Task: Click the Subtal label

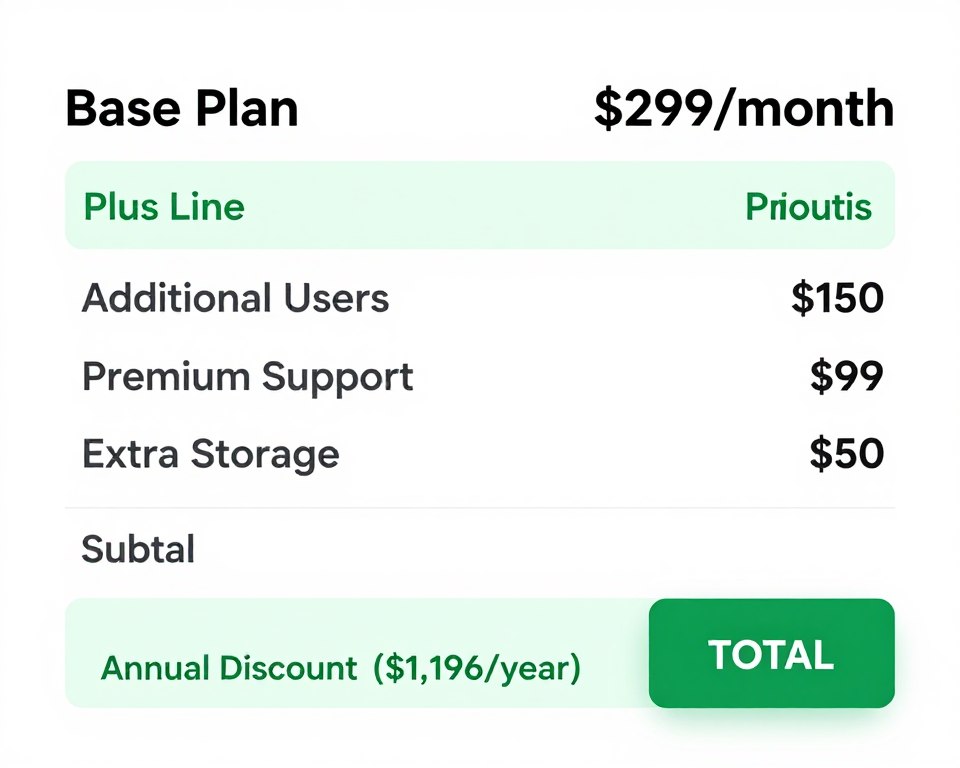Action: [136, 548]
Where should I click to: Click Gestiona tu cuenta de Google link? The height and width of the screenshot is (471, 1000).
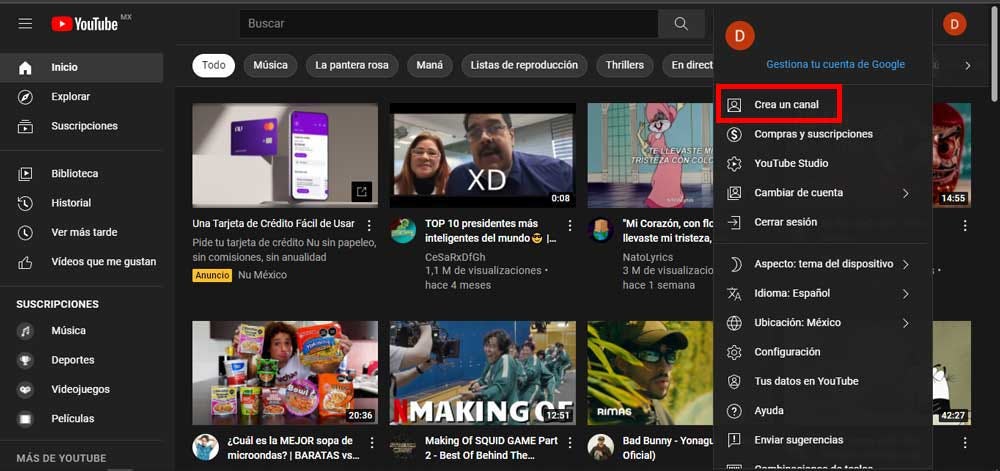(835, 64)
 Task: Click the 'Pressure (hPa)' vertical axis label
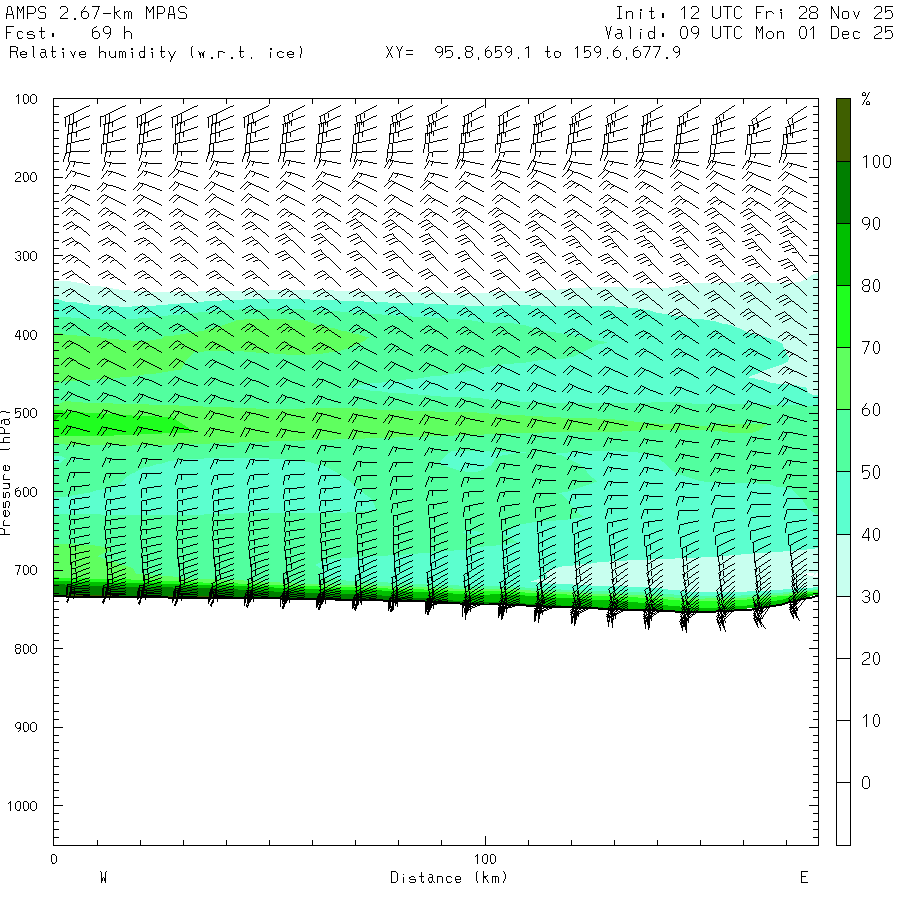tap(6, 471)
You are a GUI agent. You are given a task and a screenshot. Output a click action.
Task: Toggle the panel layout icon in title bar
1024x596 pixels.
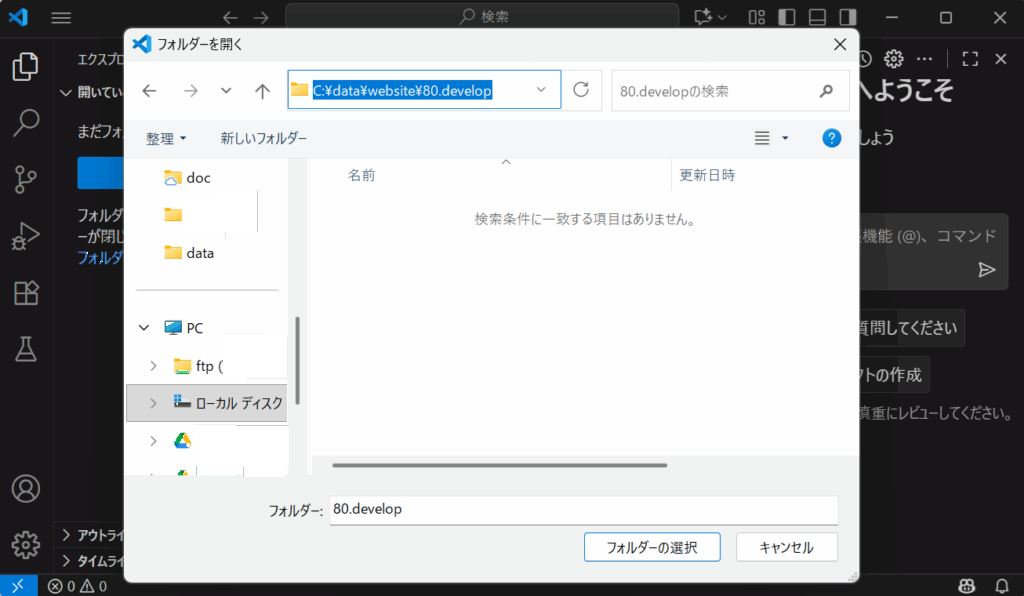click(x=817, y=17)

================================

## Assignment
Output only these lines, word for word: the line containing "Task: Toggle the" and every line after it through the last line of the data. Omit the pictures.

## Solution to the exercise
Task: Toggle the panel layout icon in title bar
1024x596 pixels.
click(x=817, y=17)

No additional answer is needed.